**What is required**
In your copy, reproduce each entry exactly and include no picture.
--
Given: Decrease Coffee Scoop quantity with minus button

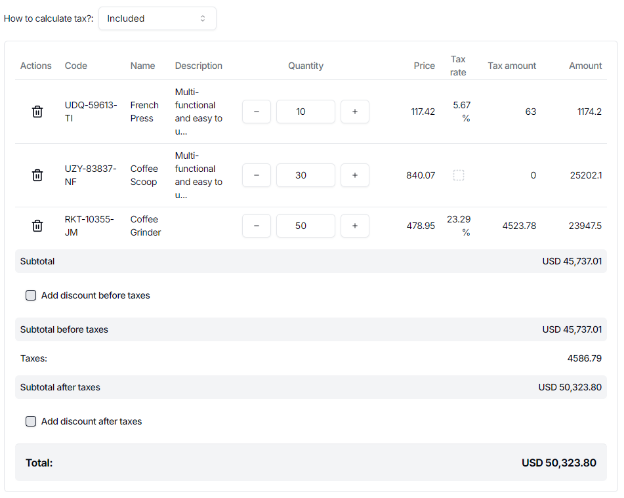Looking at the screenshot, I should [256, 175].
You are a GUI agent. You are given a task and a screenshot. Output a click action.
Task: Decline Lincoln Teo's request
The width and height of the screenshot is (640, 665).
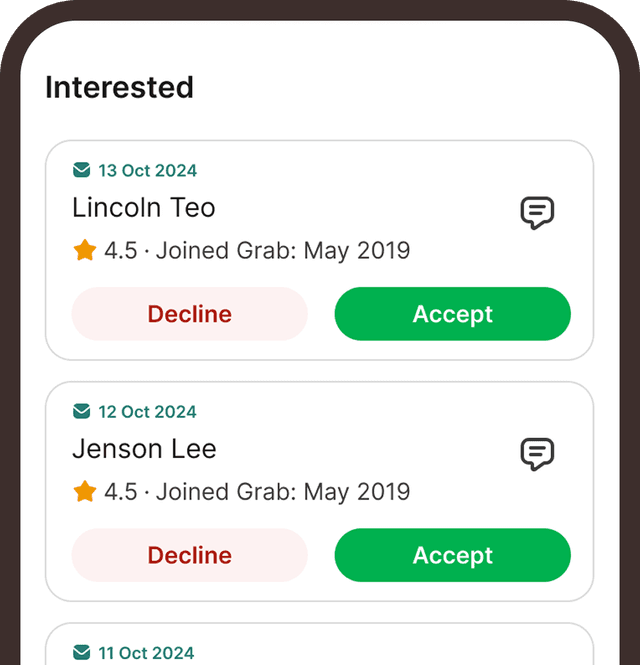tap(189, 314)
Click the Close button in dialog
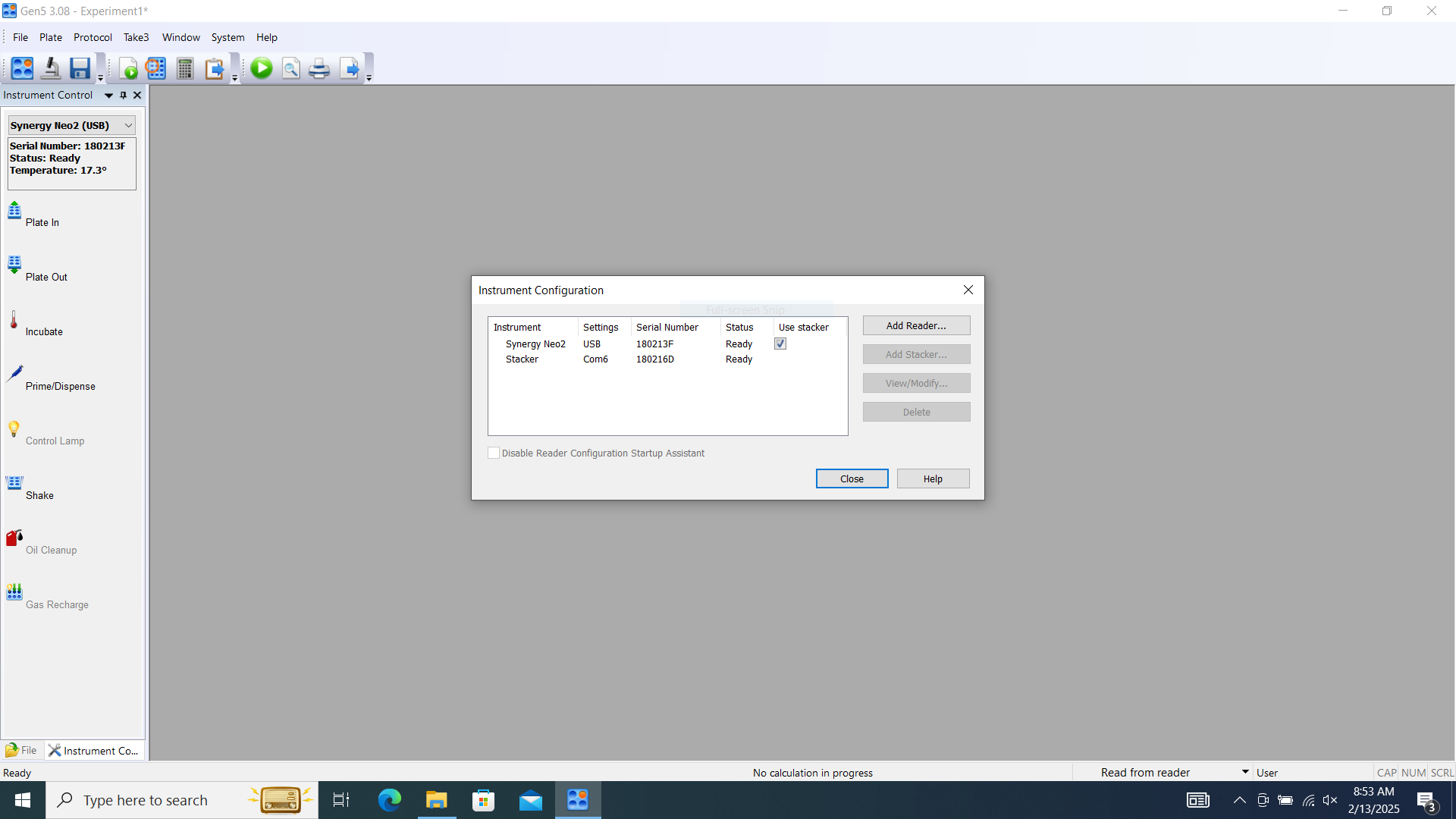 click(852, 478)
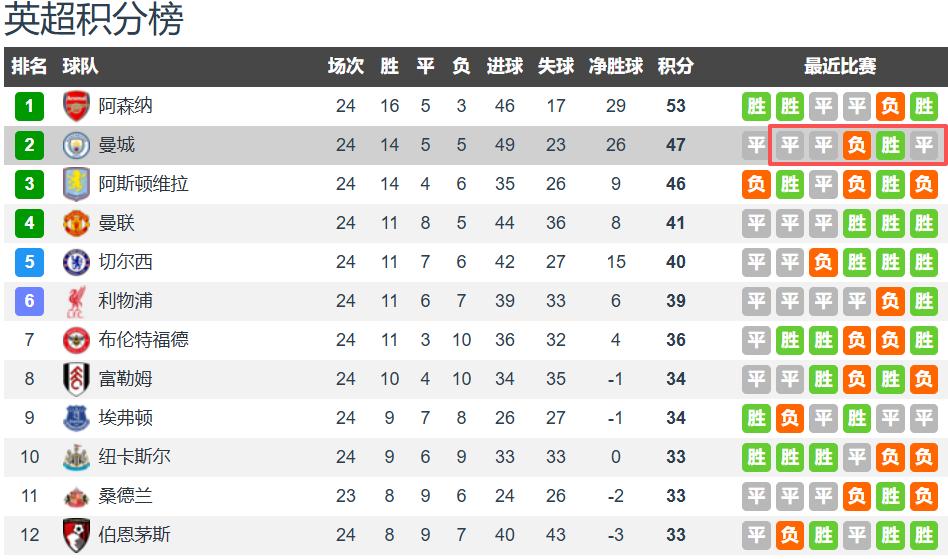The image size is (948, 559).
Task: Click the Liverpool club crest icon
Action: click(76, 301)
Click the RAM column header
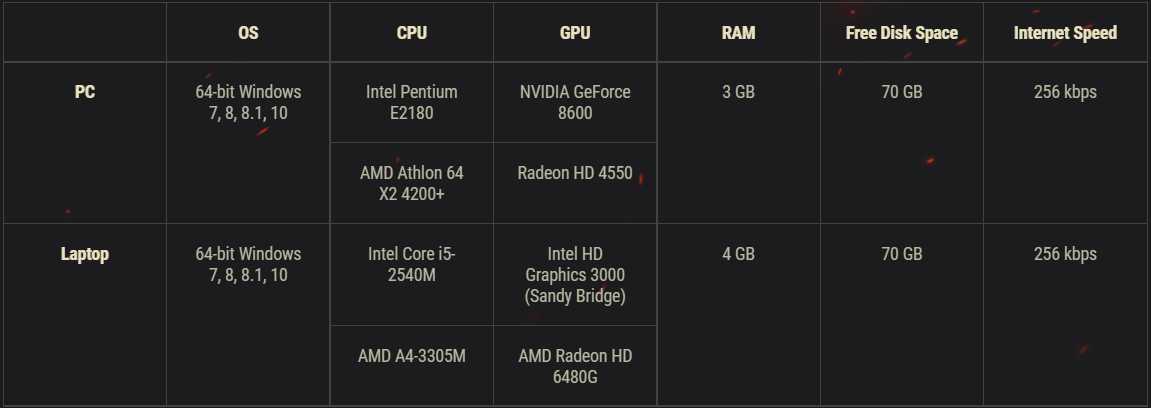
--
**Answer to this exercise**
Given: Decrease Coffee Scoop quantity with minus button

Looking at the screenshot, I should [256, 175].
You are a GUI agent. You are given a task and a screenshot. Output a click action.
Task: Decline Lincoln Teo's request
The width and height of the screenshot is (640, 665).
tap(189, 314)
Click the Close button in dialog
 click(852, 478)
The image size is (948, 559).
Task: Click the Liverpool club crest icon
Action: click(76, 301)
Click the RAM column header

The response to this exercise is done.